Похожие на иглы соединительные элементы медленно входят в сочащуюся кровью плоть — и в этот момент Бёрк, наконец, закрывает глаза. Когда он открывает их вновь, на месте собственных рук он видит механические конструкции, а более крупный диск электрической пилы, яростно жужжа, вгрызается в бедро. Бёрк кусает губы. Впервые за много лет он искренне жалеет, что не может расплакаться.
— Я не хочу — так. Я жить хочу!
Хирург заканчивает пилить и присоединяет очередную модификацию. Осознание того, что остаток существования он проведёт в темноте опутанного проводами цилиндра давит невидимым прессом. Бёрк начинает задыхаться. В голову закрадываются мысли о смерти, которые в скором времени обещают превратиться в заветную мечту.
— Да будьте вы все прокляты!!!
Вопль настолько громкий, что пробивает стену равнодушия хирурга: закончив с тазобедренным суставом, тот замирает.

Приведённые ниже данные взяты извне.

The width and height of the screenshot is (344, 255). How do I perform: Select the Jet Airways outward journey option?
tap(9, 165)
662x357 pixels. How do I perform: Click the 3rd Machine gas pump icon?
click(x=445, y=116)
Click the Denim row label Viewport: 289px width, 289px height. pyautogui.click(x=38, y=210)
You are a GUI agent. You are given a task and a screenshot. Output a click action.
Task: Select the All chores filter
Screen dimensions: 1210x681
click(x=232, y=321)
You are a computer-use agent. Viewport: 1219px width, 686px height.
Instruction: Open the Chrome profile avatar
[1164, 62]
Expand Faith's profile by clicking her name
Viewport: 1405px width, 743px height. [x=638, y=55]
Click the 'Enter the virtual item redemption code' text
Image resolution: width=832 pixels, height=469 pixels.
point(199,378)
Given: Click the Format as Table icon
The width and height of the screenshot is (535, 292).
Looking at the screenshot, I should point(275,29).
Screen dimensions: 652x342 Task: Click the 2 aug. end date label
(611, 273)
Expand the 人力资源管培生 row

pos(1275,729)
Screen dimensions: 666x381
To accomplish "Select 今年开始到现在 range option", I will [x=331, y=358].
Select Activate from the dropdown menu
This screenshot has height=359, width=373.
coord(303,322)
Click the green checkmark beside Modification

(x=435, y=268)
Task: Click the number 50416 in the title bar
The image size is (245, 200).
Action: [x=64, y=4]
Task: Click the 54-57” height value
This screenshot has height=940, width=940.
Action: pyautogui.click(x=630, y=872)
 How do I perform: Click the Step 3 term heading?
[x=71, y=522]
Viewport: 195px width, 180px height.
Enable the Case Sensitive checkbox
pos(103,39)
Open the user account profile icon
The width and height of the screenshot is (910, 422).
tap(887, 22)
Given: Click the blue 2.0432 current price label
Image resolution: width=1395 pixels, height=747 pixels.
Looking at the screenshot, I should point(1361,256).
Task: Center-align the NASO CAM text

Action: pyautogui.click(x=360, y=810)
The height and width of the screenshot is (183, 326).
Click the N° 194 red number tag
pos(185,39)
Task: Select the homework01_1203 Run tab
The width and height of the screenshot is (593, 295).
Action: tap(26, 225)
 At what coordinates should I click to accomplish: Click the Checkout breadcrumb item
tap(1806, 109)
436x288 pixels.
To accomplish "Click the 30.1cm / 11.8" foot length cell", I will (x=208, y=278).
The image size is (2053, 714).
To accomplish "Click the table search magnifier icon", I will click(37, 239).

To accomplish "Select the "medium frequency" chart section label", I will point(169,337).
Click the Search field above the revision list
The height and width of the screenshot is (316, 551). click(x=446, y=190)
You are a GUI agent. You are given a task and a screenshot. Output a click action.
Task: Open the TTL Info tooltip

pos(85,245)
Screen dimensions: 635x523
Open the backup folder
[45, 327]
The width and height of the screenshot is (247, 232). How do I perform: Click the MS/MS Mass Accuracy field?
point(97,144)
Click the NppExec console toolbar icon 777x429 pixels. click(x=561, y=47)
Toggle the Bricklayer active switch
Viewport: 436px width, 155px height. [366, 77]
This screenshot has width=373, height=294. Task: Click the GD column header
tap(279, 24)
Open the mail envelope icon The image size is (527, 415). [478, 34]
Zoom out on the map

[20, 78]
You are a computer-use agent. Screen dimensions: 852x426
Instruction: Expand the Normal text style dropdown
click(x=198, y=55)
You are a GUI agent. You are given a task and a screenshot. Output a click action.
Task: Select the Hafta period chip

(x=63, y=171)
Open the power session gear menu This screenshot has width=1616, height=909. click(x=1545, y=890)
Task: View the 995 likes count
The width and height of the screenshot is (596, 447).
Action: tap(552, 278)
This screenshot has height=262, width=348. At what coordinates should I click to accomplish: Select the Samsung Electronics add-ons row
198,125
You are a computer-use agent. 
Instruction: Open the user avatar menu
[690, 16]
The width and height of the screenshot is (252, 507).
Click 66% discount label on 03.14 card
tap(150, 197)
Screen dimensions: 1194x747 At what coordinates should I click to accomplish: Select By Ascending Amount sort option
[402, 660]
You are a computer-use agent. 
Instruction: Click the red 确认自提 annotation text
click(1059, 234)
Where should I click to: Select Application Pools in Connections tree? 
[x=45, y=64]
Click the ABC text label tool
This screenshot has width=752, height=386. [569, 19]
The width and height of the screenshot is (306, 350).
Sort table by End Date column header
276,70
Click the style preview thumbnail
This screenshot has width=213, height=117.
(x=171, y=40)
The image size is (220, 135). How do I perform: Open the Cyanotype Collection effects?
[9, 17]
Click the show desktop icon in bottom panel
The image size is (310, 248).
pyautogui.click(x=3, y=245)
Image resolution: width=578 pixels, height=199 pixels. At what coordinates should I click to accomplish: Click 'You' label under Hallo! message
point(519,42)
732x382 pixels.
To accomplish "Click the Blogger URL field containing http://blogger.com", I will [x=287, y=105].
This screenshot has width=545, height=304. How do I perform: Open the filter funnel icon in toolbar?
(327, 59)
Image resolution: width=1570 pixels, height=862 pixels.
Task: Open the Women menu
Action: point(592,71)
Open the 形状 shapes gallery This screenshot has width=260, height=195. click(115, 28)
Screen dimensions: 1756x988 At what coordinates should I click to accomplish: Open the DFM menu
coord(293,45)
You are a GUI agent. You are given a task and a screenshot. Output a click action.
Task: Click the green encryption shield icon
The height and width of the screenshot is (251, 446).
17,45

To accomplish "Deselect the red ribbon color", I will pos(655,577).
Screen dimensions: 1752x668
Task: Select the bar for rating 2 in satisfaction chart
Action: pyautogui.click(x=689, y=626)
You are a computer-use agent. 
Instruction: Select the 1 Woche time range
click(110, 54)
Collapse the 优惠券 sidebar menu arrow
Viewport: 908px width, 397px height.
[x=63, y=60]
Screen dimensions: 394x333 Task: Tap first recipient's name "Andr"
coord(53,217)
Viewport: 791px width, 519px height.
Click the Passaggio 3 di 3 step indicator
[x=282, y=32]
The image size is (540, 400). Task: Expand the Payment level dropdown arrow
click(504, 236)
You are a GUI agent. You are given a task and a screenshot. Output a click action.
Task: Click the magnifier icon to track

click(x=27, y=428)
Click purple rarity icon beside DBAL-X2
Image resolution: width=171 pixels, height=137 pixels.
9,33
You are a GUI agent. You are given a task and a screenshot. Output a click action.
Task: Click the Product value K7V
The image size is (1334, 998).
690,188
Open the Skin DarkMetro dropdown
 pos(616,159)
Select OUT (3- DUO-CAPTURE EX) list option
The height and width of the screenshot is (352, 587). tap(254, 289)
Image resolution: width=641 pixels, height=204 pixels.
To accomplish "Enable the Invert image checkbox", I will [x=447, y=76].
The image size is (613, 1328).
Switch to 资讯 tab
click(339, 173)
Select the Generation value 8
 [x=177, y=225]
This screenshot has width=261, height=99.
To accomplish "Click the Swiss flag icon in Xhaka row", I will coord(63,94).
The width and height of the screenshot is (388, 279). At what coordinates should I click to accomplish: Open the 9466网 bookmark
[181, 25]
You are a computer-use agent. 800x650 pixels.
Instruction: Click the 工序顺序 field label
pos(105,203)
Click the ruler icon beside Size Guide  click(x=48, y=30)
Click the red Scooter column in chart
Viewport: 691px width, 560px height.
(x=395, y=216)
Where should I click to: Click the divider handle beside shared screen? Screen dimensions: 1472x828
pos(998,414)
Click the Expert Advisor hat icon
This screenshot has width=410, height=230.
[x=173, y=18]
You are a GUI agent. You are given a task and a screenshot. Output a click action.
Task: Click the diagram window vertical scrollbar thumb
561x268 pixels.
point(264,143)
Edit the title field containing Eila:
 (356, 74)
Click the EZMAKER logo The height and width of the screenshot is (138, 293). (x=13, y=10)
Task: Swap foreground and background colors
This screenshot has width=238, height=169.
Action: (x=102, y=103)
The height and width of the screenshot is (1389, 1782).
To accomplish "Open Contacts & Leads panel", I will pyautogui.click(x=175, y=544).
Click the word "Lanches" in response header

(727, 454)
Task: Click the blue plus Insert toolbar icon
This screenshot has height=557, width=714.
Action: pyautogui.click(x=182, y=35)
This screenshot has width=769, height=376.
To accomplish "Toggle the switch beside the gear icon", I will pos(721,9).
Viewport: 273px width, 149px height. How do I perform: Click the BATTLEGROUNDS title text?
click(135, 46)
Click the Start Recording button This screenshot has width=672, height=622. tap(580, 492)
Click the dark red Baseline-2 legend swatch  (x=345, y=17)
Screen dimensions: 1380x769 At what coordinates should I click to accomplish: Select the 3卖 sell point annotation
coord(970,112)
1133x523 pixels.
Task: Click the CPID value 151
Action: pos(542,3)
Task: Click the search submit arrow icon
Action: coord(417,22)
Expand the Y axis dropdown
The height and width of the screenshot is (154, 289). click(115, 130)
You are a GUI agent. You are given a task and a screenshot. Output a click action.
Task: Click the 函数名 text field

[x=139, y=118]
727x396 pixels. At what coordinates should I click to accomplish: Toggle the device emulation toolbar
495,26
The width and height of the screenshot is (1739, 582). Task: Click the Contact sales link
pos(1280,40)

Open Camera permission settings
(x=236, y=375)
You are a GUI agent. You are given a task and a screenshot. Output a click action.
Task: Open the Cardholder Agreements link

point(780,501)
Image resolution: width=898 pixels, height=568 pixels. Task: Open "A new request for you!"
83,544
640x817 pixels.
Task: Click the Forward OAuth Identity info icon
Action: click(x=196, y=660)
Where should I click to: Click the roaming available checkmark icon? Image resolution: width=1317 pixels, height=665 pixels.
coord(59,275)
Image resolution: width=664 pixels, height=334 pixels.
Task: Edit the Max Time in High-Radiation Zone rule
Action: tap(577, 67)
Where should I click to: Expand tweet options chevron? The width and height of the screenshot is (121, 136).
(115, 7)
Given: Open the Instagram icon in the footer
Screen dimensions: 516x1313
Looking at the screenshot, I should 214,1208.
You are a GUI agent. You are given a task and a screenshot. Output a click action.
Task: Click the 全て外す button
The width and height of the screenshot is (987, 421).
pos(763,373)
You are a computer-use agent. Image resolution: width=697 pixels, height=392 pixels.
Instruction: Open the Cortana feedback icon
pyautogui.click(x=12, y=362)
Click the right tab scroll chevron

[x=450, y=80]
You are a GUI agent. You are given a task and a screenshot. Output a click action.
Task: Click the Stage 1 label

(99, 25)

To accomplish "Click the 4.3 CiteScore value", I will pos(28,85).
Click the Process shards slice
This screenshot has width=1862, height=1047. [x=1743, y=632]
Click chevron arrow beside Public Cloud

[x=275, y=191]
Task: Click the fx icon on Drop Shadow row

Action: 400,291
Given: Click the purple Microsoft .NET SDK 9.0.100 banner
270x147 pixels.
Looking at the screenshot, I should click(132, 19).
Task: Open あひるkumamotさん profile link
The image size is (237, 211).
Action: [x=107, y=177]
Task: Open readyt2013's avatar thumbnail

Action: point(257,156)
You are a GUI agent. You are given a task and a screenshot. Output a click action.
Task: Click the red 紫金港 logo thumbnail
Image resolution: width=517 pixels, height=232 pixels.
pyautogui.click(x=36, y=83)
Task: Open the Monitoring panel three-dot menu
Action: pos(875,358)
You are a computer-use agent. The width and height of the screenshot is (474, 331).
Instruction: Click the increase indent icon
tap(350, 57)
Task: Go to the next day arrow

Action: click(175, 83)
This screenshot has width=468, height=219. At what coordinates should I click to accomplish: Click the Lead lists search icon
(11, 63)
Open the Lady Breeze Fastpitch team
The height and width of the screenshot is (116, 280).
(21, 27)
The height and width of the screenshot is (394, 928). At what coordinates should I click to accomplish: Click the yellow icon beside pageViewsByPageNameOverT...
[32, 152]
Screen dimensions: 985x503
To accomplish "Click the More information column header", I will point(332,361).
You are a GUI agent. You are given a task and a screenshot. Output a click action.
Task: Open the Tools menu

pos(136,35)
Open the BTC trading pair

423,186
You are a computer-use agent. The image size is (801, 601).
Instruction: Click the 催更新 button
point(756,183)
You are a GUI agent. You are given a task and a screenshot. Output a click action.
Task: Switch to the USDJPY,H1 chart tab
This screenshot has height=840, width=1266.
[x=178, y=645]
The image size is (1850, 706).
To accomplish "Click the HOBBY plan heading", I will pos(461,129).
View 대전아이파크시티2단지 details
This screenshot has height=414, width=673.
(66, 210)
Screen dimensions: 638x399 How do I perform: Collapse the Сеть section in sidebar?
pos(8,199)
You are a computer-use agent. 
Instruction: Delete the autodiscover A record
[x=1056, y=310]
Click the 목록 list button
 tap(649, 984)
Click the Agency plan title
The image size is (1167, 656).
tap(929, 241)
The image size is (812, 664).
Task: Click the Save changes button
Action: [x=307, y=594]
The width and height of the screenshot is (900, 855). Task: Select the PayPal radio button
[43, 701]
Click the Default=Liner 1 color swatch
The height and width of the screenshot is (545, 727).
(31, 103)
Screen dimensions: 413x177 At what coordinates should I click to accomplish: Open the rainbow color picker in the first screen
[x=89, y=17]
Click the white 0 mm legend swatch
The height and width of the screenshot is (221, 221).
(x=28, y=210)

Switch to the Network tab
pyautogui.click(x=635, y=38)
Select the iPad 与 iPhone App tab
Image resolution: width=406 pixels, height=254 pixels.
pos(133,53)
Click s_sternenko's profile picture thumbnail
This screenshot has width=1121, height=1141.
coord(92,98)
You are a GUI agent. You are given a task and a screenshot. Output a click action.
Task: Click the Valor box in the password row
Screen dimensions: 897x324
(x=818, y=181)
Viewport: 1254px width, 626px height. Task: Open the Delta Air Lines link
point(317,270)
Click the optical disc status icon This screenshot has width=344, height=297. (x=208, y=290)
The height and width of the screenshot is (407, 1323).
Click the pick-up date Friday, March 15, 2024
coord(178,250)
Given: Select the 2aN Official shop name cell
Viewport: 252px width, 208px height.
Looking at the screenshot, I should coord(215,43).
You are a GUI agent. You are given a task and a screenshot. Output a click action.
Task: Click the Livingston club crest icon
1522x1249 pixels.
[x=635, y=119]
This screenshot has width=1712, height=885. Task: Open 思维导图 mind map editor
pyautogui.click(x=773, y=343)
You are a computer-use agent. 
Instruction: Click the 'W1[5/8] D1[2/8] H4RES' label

— Отсутствие речевой функции снизит энергозатратность на двадцать пять процентов, — безэмоциональным, почти механическим голосом изрекает он, — приступаю к удалению голосовых связок. Ассистент, скальпель.
Бёрк плюётся угрозами и оскорблениями, пока хирург обходит операционный стол. Очередному бранному слову не суждено сорваться с губ: рука в латексной перчатке приподнимает подбородок, подставляя беззащитную шею под скальпель. Бёрк вздрагивает, когда кожи касается ватный тампон.
— Не дёргайтесь, иначе есть риск задеть сонную артерию либо ярёмную вену.
Бёрк как может косит глаза, пытаясь разглядеть собственную шею. Не выходит. Зато слева видно один из мониторов, на котором отображается ход операции. Рука в перчатке выше задирает подбородок. Появившийся в кадре скальпель медленно приближается к горлу. По коже расползается тонкий порез — Бёрк не чувствует боли, но на мониторе видно, как лезвие погружается в складки голосовых связок, рассекая их. Бёрк исступленно кричит, но в лаборатории стоит безжизненная тишина. «Чтоб вы все сдохли!!!» — вместо отчаянного рёва из лёгких вырывается поток воздуха. Не сдохнут ведь — и его переживут, и многих других. Осознав это, Бёрк делает единственное, что ещё может. Резко подавшись вперёд и влево, он позволяет скальпелю рассечь сонную артерию, после чего сил хватает лишь на подобие улыбки, а затем наступает темнота. Ненадолго.
Бёрк падает. Перед глазами вспыхивает сноп искр, когда локоть бьётся об пол. Локоть! некоторое время Бёрк отрешённо сидит на полу в своей казарме и изучает собственное тело, словно впервые его видит. Неподалёку валяется одеяло — глядя на него, Бёрк понимает, какого чёрта он дрожит от холода и думает о том, что ответственному за отопление базы он лично открутит голову. Позже — потому что если верить электронным часам, сейчас три утра. Бёрк забирается обратно в кровать и укутывается в одеяло. Часа через четыре он поставит вопрос об увольнении кретина, который ослабил отопление — а лучше через шесть часов, поскольку есть подозрение, что после сегодняшней беспокойной ночи утреннее распитие кофе затянется дольше обычного. «Приснится ж херня», — Бёрк торопливо переключает мысли на реальные проблемы. Надо будет проверить, что там с подготовкой дронов для ОСМ: есть подозрения, что работу Каванах тормозит очередной приступ совести. В остальном же всё идёт своим чередом, а кошмар... «Чушь какая-то», — с этой мыслью Бёрк снова погружается в сон.
Тратить время на какие-то выводы прежде, чем увиденные ранее образы окончательно сотрутся из памяти, он нужным не считает.